Lady Georgiana Charlotte Fullerton
Novelist, b. September 23, 1812, in Staffordshire; d. January 19, 1885
Fullerton, LADY GEORGIANA CHARLOTTE, novelist, b. September 23, 1812, in Staffordshire; d. January 19, 1885, at Bournemouth. She was the youngest daughter of Lord Granville Leveson Gower (afterwards first Earl Granville) and Lady Harriet Elizabeth Cavendish, second daughter of the fifth Duke of Devonshire. She was chiefly brought up in Paris, her father having been appointed English ambassador there when she was twelve years old. Her mother, a member of the Anglican Church, was a woman of deep religious feeling and Lady Georgiana was trained to devotion. In 1833 she married in Paris an attache of the embassy, Alexander George Fullerton, who was of good Irish birth and had previously been in the Guards. In 1841, when Lord Granville retired from the embassy, Lady Georgiana and her husband travelled for some time in France, Germany, and Italy. Two years later, Mr. Fullerton was received into the Church, after long and thoughtful study of the religious questions involved in this step. In 1844 his wife published her first book, “Ellen Middleton”, a tragic novel, of some power and showing markedly “High Anglican” religious views, so that Lord Brougham pronounced it “rank Popery”.

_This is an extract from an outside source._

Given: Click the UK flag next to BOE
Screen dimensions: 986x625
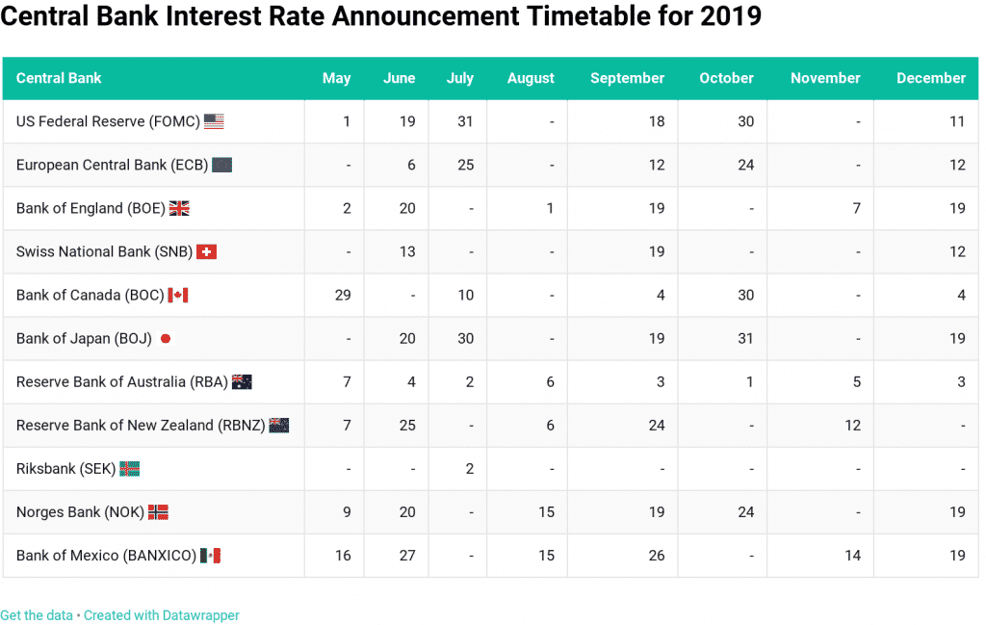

It was well received, and was criticized by Mr. Gladstone in “The English Review”. Two years after, in 1846, the author placed herself under the instruction of Father Brownhill, S.J., and was received by him into the Church on Passion Sunday. In 1847 she published her second book, “Grantley Manor”, which is largely a study of character, and is usually considered an advance, from a literary point of view, upon the first. There was then a pause in her published work, which was continued, in 1852, with the story of “Lady Bird”. In 1855 her only son died, a loss she never quite recovered from, and henceforth she devoted herself to works of charity. In 1856 she joined the Third Order of St. Francis. She and her husband eventually settled in London and her literary work became a large part of her life. She not only wrote novels, but a good deal of biography, some poetry, and made translations from French and Italian. All her books have distinction and charm. Some of her chief works are: “Ellen Middleton” (London, 1884); “Grantley Manor” (London, 1854); “Lady Bird” (London, 1865); “La Comtesse de Bonneval”, written in French (Paris, 1857); the same translated into English (London, 1858); “Laurentia”, a tale of Japan (London, 1904); “Constance Sherwood” (Edinburgh and London, 1908); “Seven Stories” (London, 1896).